The differences between this unsanctioned #tardythursday and the official #tidytuesday:
- These will publish on Thursday (obviously)
- The dataset will come from a completely different week of TidyTuesday
- For a surprise, I’ll code with either #rstats or python (similar to #makeovermonday)
Load modules
import pandas as pd
import seaborn as sns
import matplotlib.pyplot as plt
Download and parse data
df_raw=pd.read_csv("https://raw.githubusercontent.com/rfordatascience/tidytuesday/master/data/2020/2020-03-10/salary_potential.csv")
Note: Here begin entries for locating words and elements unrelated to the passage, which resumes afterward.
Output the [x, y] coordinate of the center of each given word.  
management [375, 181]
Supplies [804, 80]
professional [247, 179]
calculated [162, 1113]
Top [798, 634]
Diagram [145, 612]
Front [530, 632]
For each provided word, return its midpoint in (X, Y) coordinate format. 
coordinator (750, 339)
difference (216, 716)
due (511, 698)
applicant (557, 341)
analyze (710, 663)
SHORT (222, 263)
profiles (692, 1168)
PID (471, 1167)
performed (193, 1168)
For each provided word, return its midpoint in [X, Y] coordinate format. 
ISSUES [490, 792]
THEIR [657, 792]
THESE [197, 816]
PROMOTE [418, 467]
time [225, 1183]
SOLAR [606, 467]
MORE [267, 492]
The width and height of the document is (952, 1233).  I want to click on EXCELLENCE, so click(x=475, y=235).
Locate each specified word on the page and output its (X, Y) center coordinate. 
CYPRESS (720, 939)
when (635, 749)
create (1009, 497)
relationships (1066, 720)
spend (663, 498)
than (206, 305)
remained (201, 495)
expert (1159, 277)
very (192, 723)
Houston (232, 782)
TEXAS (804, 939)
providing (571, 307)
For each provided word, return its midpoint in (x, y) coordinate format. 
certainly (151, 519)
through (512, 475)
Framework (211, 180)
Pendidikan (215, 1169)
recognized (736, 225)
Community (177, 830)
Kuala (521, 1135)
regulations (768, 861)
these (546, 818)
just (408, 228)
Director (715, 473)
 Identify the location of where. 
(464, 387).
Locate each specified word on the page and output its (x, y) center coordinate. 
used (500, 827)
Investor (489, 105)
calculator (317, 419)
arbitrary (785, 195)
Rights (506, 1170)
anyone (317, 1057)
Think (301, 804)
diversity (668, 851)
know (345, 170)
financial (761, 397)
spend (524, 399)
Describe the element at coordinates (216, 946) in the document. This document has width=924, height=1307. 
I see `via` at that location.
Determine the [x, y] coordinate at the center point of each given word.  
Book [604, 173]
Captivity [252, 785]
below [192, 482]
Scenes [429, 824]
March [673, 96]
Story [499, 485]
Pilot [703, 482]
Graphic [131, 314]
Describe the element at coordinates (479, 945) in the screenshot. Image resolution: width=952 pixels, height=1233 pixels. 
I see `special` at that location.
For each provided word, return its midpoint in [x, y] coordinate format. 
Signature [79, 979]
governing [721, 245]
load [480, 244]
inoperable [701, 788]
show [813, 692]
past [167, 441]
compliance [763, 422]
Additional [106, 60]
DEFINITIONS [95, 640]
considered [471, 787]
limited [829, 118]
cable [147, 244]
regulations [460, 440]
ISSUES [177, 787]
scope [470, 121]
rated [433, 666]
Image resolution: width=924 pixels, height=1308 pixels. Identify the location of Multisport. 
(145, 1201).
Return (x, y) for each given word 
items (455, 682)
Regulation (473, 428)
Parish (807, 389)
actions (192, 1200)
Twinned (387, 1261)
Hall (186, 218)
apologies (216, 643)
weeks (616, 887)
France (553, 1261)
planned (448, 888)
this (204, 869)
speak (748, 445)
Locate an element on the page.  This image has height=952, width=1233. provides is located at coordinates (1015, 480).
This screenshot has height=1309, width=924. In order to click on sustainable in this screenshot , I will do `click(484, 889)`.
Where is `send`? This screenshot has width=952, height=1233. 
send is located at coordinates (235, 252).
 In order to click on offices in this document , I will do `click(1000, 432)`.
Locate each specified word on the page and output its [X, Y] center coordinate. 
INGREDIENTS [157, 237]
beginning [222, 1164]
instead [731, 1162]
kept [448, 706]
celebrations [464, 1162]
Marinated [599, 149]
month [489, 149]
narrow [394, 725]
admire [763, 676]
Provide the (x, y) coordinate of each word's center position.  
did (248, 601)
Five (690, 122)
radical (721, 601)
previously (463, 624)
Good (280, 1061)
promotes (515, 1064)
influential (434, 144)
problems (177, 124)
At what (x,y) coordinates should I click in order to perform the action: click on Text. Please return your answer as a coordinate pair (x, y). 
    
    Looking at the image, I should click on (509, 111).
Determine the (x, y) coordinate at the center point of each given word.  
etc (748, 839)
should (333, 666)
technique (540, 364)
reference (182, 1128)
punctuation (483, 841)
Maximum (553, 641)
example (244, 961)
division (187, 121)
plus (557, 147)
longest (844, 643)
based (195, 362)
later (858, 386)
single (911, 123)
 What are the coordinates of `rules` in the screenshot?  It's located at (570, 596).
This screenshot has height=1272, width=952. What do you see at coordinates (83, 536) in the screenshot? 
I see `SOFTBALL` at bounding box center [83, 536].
df=df_raw[['state_name', 'early_career_pay', 'mid_career_pay']].groupby('state_name').mean().reset_index()
Visualize dataset
sns.set(style="darkgrid")
plt.figure(figsize=(20,15))
g=sns.regplot(x="early_career_pay", y="mid_career_pay", data=df)
for line in range(0,df.shape[0]):
g.text(df.early_career_pay[line]+0.01, df.mid_career_pay[line],
df.state_name[line], horizontalalignment='left',
size='medium', color='black')
plt.xlabel("Early Career Pay")
plt.ylabel("Mid Career Pay")
plt.title("Average Salary Potential by State: Early vs Mid Career",
x=0.01, horizontalalignment="left", fontsize=16)
plt.figtext(0.9, 0.09, "by: @eeysirhc", horizontalalignment="right")
plt.figtext(0.9, 0.08, "Source: TuitionTracker.org", horizontalalignment="right")
plt.show()
Now, all that is left is to find something catchy for the other days of the week - lol.